## 과제 목표
행의 맨 처음 줄부터 "Screen dimensions: 800x500 [x=406, y=51]"가 들어 있는 줄까지, 두 줄 모두 포함해 각 줄을 문자열 하나로 하는 JSON 리스트로 출력하세요. 빈 줄은 넣지 마세요.

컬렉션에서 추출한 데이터
____________________

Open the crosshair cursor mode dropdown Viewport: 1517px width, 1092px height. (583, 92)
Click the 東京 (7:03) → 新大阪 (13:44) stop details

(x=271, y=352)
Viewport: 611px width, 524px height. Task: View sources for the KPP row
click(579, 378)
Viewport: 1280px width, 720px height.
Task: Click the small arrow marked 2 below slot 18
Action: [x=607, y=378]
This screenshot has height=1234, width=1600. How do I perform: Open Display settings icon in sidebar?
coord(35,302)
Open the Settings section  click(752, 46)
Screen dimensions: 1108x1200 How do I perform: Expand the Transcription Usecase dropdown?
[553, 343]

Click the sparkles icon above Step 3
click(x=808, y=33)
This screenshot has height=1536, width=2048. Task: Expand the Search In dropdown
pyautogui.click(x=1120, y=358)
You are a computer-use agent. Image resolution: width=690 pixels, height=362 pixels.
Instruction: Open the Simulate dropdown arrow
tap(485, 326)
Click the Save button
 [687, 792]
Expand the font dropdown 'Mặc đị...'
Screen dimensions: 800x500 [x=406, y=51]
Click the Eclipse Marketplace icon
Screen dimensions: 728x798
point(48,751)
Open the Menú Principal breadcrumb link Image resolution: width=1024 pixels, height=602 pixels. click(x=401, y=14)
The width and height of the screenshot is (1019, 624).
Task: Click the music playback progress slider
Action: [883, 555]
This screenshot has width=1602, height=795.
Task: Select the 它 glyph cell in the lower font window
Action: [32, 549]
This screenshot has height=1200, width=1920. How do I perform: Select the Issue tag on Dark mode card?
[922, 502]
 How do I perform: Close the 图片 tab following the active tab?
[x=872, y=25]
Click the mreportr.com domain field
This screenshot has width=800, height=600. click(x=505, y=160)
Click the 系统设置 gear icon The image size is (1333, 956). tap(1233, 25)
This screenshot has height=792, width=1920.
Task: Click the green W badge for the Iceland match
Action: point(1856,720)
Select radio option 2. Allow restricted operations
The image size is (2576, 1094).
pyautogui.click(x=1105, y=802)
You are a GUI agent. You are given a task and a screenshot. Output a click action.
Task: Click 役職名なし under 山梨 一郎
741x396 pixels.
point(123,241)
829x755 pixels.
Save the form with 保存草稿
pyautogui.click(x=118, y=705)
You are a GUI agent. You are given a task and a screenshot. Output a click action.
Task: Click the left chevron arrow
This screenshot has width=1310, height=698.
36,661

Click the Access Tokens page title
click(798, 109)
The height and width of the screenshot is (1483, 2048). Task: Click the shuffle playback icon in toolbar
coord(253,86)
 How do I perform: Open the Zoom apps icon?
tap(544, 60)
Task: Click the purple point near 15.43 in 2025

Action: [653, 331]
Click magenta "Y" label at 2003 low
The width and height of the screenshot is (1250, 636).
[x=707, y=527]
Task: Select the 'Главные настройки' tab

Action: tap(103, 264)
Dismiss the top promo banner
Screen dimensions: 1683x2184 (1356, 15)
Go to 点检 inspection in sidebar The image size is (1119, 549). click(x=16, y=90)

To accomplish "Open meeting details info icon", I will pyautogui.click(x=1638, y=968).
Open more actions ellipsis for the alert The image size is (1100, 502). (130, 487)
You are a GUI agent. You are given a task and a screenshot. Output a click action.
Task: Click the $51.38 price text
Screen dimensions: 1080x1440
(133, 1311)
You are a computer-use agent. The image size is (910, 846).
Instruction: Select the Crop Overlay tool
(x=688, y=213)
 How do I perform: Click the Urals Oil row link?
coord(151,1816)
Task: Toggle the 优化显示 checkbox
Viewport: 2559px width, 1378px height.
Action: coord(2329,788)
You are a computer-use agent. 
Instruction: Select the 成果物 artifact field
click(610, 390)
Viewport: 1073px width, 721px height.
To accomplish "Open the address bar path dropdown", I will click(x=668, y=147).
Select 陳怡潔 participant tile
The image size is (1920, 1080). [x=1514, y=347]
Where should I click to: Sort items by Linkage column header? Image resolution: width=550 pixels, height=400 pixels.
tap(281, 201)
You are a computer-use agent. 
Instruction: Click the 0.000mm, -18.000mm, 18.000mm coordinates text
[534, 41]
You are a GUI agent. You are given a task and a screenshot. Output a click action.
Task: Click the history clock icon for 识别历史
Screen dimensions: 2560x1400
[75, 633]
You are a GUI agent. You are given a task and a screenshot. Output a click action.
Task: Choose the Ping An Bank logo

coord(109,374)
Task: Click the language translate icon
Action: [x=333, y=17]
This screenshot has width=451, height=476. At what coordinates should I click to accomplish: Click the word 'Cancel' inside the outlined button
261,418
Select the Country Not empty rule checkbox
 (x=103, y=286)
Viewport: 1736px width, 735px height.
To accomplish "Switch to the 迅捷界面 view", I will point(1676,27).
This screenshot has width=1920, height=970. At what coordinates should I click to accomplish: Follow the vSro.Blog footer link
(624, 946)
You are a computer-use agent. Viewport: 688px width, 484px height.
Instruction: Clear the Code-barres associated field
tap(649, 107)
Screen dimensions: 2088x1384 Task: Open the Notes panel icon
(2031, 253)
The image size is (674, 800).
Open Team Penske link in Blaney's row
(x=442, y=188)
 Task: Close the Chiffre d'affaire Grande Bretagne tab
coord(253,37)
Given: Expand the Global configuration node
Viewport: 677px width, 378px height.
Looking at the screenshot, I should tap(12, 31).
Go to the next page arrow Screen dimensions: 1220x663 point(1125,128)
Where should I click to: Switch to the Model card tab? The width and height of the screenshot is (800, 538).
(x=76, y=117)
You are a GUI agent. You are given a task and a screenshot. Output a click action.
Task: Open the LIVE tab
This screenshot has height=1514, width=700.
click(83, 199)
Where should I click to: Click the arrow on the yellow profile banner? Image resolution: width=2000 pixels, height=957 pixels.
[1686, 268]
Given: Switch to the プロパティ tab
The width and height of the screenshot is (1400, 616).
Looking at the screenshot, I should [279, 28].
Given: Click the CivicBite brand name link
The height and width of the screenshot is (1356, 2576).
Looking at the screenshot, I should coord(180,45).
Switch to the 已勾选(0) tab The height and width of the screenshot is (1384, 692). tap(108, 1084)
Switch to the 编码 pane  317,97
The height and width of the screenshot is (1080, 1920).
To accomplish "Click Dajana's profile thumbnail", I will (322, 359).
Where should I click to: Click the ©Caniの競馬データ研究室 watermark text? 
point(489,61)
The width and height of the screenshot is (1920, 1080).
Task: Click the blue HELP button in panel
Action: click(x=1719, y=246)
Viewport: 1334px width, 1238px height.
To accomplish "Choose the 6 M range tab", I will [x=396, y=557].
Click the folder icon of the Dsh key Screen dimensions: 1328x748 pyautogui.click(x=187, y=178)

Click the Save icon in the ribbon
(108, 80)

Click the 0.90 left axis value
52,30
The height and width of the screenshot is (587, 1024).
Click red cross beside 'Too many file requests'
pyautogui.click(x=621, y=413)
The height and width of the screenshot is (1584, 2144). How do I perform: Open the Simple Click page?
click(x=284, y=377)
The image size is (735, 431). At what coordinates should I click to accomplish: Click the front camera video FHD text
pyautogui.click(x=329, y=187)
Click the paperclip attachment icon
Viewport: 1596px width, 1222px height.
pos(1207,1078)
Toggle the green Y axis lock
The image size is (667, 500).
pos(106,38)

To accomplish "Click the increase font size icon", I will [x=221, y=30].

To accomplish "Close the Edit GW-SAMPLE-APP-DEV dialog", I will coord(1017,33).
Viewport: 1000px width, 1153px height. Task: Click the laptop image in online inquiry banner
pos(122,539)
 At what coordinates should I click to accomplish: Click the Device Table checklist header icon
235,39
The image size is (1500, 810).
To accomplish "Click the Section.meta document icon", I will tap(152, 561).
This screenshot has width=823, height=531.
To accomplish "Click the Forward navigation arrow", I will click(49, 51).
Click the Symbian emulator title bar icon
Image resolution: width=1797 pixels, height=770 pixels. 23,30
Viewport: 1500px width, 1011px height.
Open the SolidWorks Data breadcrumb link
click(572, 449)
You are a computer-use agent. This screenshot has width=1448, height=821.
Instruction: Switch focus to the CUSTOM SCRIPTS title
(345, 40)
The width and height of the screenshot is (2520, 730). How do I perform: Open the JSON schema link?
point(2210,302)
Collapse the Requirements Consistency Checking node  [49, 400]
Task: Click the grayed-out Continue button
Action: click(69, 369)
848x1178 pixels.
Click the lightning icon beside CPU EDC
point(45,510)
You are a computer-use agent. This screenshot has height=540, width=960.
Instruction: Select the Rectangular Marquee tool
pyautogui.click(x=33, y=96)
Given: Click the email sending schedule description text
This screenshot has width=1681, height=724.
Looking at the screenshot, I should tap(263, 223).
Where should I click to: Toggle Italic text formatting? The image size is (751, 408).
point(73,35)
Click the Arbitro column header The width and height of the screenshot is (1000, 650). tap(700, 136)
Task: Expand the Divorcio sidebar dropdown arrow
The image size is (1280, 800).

____________________

## 작성한 답변
[
  "Open the crosshair cursor mode dropdown Viewport: 1517px width, 1092px height. (583, 92)",
  "Click the 東京 (7:03) → 新大阪 (13:44) stop details",
  "(x=271, y=352)",
  "Viewport: 611px width, 524px height. Task: View sources for the KPP row",
  "click(579, 378)",
  "Viewport: 1280px width, 720px height.",
  "Task: Click the small arrow marked 2 below slot 18",
  "Action: [x=607, y=378]",
  "This screenshot has height=1234, width=1600. How do I perform: Open Display settings icon in sidebar?",
  "coord(35,302)",
  "Open the Settings section  click(752, 46)",
  "Screen dimensions: 1108x1200 How do I perform: Expand the Transcription Usecase dropdown?",
  "[553, 343]",
  "Click the sparkles icon above Step 3",
  "click(x=808, y=33)",
  "This screenshot has height=1536, width=2048. Task: Expand the Search In dropdown",
  "pyautogui.click(x=1120, y=358)",
  "You are a computer-use agent. Image resolution: width=690 pixels, height=362 pixels.",
  "Instruction: Open the Simulate dropdown arrow",
  "tap(485, 326)",
  "Click the Save button",
  " [687, 792]",
  "Expand the font dropdown 'Mặc đị...'",
  "Screen dimensions: 800x500 [x=406, y=51]"
]